Twitter updated its policies last week, in a purported effort to deal with the rise of ISIS-related accounts which have recently come under intense scrutiny. Many on Twitter, however, have expressed grave concerns about the broad language of the clarifications, noting that it opens the door to corporate censorship in the name of political correctness.
Here is a general breakdown (emphases mine), directly from Twitter's post on the subject...
* Hate speech or advocacy against an individual, organization or protected group based on race, ethnicity, national origin, color, religion, disability, age, sex, sexual orientation, gender identity, veteran status or other protected status. Violence or threats of violence against people or animals
* Organizations or individuals associated with promoting hate, criminal, or terrorist-related content
* Inflammatory content which is likely to evoke a strong negative reaction or cause harm.
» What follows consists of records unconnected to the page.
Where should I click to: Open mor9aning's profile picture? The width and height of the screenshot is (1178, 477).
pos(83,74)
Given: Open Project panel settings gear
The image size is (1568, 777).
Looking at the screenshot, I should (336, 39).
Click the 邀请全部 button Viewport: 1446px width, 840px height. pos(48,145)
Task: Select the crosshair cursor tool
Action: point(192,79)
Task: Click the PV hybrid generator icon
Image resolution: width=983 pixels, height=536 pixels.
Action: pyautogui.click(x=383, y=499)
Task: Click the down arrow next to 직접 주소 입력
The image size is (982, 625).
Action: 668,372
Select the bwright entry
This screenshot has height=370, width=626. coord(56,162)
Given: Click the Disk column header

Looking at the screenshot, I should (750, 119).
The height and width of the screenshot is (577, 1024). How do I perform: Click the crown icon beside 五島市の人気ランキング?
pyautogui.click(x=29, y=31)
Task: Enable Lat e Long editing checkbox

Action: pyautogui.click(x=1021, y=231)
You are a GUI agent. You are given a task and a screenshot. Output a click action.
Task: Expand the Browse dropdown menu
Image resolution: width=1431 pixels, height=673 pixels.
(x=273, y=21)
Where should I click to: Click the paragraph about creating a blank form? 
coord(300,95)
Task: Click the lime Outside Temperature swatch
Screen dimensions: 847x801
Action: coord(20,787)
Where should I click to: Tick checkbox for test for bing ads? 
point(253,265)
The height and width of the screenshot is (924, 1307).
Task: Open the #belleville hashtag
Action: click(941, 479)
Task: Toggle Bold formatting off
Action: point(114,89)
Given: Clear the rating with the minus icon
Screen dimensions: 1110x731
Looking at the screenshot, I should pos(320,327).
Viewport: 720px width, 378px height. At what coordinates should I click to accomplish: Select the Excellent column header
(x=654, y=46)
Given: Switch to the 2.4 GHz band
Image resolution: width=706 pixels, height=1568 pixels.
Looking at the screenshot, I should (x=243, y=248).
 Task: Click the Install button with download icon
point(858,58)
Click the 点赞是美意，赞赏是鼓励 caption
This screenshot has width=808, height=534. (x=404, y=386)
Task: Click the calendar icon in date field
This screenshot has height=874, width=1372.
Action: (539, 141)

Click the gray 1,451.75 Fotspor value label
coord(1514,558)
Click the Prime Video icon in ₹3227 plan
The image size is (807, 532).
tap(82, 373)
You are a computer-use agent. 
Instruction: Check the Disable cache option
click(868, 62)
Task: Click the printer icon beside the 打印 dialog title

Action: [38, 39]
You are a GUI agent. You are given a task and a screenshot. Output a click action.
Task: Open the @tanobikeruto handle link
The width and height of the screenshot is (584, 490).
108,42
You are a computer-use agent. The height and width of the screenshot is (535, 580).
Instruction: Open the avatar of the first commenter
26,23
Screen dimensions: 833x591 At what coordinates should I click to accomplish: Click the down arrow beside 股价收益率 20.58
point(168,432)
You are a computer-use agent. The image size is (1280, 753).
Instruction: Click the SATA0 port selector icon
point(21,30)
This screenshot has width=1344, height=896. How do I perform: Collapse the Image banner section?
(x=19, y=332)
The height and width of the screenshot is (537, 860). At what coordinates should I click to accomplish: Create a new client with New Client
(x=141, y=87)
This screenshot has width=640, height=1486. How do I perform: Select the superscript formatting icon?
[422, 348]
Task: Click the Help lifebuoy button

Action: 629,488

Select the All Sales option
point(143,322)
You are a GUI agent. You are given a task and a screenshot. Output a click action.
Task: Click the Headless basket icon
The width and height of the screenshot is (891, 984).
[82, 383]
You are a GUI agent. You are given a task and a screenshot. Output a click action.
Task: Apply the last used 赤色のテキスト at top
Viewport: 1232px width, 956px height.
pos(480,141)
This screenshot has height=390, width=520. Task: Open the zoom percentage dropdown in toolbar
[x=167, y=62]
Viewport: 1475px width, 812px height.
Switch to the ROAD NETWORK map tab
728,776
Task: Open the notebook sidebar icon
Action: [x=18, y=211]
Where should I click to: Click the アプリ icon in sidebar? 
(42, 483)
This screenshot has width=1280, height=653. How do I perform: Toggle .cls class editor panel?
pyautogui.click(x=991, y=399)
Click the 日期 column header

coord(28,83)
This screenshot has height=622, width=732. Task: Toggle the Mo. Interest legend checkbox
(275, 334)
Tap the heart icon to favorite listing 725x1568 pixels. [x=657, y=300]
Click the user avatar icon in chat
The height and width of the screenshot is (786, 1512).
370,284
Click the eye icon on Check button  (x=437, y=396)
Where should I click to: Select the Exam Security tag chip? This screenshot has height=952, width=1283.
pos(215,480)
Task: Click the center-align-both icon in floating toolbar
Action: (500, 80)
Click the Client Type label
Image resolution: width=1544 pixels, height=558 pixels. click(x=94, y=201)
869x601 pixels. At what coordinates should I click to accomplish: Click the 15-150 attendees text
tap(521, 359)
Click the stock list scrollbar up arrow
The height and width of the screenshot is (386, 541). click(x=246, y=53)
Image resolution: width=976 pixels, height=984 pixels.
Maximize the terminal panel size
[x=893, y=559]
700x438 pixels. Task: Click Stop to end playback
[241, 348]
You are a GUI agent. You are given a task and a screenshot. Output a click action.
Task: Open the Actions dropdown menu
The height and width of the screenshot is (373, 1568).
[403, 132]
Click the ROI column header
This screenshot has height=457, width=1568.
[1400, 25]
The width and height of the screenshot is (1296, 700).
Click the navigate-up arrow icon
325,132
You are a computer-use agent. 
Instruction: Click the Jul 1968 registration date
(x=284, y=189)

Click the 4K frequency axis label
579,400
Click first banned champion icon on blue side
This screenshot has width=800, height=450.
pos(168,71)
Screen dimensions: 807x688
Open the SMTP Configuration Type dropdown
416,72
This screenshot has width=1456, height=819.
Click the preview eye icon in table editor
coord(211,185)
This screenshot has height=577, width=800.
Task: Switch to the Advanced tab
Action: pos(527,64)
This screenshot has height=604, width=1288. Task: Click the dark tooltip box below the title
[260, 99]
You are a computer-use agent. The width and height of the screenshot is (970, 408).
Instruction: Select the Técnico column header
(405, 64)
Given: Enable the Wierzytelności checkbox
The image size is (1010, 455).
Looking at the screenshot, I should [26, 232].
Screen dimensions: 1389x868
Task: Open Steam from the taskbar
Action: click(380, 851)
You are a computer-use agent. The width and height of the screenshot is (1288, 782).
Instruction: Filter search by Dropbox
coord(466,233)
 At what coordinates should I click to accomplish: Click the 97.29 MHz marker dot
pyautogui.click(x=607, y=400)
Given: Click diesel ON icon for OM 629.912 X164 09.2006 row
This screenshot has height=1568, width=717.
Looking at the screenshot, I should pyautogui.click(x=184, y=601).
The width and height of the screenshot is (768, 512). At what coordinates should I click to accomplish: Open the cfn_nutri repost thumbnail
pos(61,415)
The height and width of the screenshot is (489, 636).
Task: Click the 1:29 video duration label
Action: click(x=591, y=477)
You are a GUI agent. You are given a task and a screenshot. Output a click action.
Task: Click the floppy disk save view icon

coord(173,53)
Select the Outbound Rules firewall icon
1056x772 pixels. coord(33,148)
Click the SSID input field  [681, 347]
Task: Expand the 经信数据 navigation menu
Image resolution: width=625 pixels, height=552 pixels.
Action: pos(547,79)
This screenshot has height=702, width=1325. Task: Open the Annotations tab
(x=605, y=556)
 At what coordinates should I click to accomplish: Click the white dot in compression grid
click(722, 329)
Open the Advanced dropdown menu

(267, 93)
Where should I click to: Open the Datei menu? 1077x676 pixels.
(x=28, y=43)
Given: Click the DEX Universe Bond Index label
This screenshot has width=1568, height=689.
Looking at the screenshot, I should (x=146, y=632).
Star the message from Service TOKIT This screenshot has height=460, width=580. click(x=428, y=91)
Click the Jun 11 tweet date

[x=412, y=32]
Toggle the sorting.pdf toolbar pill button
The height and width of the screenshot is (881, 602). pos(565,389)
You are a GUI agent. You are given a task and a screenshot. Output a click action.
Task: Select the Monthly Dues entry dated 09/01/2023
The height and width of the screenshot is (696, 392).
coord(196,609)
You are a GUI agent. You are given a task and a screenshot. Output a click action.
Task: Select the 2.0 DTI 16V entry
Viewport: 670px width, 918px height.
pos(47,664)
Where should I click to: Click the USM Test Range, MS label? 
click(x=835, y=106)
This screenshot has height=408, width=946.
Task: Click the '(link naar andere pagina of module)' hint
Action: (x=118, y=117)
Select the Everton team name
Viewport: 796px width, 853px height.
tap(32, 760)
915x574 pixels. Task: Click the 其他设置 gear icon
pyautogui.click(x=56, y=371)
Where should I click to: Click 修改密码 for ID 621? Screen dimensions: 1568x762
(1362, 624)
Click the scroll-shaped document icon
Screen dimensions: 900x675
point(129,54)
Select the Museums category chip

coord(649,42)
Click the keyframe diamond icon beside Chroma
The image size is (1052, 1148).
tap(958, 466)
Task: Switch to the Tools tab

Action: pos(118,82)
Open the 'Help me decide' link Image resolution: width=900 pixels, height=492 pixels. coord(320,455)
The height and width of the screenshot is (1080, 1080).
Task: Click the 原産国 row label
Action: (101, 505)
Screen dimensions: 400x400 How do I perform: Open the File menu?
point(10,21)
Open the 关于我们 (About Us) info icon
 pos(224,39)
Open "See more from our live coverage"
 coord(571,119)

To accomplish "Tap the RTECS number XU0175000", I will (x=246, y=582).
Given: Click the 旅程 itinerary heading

Free-speech advocates have noted that, in addition to the lack of specifics, the opening includes the phrase "is not limited to" which even further expands their power. They contend that this gives Twitter free reign to censor whatever they desire, without any legal recourse provided to the user.
Twitter’s new rules now explicitly ban "hateful speech". This #censorship train has no brakes.— trutherbotred (@trutherbotred) December 29, 2015
Most in the mainstream media have been supportive of these changes, parroting the notion that censoring speech which offends is laudable, with nary of complaint about potential free-speech abridgments. They are also quick to point out that Twitter is a private company, and as such has the right to set its own standards.
If this were a truly capitalistic society that would be true, for the first amendment applies to government and not private companies. However, critics note that our economic landscape is more neo-fascist in nature (with rampant crony-capitalism), thus the line between corporate interests and government control is so thin it is nearly non-existent. Besides that, censorship is still censorship, whether it is legally sanctioned or no.
When you are no longer free to offend, or to be offended, you are no longer free.— The Apocalyst (@TheApocalyst) January 3, 2016
So who will end up in the cross-hairs? Advocates of Amendments Two and Ten? Those speaking out about the cultural cleansing occurring in many western nations? Presidential candidates whom take bold stances? Anonymous-affiliated groups? Preppers?